I think the new federal AI initiative is very interesting, I’m glad that the CyberCorps Scholarship for Service initiative can serve as a useful model for what federal policy can do to address this important need.
All of our lives are being impacted by AI. I just finished reading Mustafa Suleyman and Michael Bhaskar’s work “The Coming Wave“.
To me, the book argues persuasively that individuals, communities, academics, policy-makers, and executives need to think differently about technology in general, the evolution of technology, and the ramifications of technology across all disciplines.
I think the most intriguing part of the book was the discussion of what the next 10 or 20 years could hold, based on current developments and market forces. The authors’ treatment of containment as the only strategy that can harness the wave for long-term human (homo technologicos) was also of great interest.

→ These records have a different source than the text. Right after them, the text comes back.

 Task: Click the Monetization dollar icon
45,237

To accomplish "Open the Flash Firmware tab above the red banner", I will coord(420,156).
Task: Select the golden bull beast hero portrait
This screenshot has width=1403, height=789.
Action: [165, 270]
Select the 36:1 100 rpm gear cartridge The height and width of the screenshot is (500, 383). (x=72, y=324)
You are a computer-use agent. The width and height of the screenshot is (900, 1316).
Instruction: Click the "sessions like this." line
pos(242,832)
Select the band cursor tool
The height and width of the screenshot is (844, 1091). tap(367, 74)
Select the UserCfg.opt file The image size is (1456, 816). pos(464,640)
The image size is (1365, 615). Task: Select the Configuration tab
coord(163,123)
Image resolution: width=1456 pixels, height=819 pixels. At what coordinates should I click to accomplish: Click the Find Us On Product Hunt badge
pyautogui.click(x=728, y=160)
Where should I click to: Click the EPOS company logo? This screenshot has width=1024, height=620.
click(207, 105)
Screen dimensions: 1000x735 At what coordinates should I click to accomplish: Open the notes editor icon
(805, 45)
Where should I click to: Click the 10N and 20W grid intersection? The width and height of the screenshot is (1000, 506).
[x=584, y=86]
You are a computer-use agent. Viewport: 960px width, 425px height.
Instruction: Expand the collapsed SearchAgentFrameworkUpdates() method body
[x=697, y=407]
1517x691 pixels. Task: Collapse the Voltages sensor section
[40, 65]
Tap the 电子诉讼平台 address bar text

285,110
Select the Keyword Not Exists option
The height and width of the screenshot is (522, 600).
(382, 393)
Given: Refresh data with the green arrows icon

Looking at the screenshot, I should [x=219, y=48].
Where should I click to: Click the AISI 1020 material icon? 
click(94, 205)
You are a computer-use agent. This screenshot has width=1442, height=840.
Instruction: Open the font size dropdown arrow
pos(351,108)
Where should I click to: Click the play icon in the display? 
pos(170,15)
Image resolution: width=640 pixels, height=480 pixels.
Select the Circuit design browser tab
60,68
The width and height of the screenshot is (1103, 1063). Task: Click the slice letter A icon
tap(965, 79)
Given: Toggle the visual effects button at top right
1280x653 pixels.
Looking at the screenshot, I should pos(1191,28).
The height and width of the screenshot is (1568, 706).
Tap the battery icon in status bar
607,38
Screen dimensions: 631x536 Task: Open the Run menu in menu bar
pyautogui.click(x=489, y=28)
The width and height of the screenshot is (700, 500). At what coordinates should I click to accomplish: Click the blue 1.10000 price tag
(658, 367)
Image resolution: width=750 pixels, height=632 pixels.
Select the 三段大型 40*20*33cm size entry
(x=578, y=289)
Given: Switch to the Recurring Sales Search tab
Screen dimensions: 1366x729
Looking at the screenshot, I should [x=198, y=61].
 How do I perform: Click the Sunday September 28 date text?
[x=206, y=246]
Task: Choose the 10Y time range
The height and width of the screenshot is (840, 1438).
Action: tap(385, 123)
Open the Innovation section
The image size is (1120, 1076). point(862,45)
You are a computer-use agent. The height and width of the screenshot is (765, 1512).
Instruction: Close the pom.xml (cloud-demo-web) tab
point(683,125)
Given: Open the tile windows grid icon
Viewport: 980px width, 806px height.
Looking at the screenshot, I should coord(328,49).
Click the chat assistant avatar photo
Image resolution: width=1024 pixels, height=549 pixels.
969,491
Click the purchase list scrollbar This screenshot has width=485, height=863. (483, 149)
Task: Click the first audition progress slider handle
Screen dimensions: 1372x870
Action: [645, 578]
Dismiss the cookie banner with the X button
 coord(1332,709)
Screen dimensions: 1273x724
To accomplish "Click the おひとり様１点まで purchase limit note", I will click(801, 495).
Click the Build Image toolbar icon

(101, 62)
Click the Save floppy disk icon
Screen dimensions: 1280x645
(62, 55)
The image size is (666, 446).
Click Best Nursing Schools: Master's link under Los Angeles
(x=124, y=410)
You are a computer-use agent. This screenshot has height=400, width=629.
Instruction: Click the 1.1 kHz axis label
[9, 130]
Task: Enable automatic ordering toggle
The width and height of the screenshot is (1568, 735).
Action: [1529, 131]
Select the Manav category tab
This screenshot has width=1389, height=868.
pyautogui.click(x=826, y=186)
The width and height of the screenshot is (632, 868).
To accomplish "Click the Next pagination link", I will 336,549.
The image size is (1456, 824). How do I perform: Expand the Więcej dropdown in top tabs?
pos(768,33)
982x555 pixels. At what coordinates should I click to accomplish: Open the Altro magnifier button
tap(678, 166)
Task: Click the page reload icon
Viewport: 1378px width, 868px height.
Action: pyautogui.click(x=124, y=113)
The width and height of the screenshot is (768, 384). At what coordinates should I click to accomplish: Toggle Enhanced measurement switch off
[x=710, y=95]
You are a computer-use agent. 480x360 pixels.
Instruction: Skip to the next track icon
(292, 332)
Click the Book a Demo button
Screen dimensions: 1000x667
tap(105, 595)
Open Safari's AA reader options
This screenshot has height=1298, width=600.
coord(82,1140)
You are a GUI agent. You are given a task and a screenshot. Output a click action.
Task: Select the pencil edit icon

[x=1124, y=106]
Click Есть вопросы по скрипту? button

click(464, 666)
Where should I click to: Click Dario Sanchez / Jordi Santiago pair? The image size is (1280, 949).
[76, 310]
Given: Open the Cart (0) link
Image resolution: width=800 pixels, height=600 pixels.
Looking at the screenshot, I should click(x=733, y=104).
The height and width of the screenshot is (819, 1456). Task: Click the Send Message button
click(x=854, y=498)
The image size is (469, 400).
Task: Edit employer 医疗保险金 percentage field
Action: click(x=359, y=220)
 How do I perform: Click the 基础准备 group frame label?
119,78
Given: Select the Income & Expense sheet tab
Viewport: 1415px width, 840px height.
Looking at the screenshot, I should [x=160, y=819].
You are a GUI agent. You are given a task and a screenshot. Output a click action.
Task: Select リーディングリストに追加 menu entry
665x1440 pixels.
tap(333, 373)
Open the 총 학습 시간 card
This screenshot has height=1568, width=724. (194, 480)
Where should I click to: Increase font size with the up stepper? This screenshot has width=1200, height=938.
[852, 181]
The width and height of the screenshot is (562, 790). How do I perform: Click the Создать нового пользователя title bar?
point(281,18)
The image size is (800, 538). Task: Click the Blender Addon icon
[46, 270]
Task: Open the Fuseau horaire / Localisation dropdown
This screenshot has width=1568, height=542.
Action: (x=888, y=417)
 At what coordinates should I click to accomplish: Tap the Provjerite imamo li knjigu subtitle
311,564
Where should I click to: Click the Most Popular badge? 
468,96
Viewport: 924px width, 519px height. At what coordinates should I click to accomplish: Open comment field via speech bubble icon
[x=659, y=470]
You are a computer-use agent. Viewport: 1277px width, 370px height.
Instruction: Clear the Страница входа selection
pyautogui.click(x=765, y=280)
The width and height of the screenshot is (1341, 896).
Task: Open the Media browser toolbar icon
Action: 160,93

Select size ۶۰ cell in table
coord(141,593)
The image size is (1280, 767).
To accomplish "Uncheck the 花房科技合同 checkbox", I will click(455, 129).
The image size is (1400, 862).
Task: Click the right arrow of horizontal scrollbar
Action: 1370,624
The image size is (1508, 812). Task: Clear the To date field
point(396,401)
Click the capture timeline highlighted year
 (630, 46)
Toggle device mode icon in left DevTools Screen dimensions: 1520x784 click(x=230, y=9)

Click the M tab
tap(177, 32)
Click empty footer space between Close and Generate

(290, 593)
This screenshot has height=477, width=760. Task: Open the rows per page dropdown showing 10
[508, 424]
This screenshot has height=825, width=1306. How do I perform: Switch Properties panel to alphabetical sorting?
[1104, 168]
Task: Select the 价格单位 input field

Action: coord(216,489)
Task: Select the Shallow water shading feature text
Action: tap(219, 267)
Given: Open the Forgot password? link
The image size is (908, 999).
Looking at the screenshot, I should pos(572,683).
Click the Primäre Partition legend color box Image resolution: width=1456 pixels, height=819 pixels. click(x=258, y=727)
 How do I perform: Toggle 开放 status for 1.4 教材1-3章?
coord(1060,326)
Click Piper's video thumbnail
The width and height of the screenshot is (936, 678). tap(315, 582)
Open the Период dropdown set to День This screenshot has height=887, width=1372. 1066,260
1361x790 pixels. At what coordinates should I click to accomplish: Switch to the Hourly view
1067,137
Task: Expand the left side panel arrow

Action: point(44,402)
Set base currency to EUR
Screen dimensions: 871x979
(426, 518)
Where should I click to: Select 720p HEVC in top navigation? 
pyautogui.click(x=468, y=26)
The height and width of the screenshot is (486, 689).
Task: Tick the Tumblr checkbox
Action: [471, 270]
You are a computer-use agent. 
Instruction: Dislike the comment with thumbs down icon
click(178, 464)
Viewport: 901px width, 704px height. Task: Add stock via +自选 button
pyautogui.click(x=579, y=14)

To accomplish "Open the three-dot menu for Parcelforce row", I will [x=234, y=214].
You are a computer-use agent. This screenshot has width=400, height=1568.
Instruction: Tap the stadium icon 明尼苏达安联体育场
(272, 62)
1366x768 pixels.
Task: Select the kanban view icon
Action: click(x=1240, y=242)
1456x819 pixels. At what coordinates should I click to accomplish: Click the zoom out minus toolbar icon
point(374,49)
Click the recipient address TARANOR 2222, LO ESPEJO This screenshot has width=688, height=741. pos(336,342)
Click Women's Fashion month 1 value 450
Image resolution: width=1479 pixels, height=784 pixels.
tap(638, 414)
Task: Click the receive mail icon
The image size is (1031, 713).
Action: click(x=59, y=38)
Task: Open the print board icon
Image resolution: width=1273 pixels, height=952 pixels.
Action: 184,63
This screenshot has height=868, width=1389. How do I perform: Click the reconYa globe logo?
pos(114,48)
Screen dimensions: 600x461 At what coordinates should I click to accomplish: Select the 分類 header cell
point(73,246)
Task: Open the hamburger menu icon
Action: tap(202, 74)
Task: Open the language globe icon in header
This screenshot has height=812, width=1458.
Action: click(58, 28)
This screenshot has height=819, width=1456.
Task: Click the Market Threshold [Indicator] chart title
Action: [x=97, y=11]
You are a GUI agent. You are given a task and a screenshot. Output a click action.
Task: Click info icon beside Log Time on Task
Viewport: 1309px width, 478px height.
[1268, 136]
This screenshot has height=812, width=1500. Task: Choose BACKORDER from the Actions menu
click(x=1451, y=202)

The book featured several examples of failed technological containment and several examples of moderately successful technological containment.
Near the end of the book, the authors’ describe Luddite efforts to physically destroy factory machines, such as automated looms, during the industrial revolution in England. The authors assert that within 50 or so years of those destructive attacks, Luddite concerns were irrelevant because because by then, the children of the technological resistance were benefiting directly from vastly improved lives that the technology ultimately enabled.
This got me thinking about the relationships between technology, individual well-being, social well-being, and political structures. On the relationship to political structures, I realized more fully that communism as originally conceptualized by Marx and Engels were political responses to fundamentally technological advancements.
Suleyman and Bhaskar did not make this connection directly, but they did point out that governments have generally failed to develop sound policies specifically around technological advancement. They call for intentional efforts to develop a cadre of interdisciplinary professionals, dedicated to advancing the field of technological safety/security.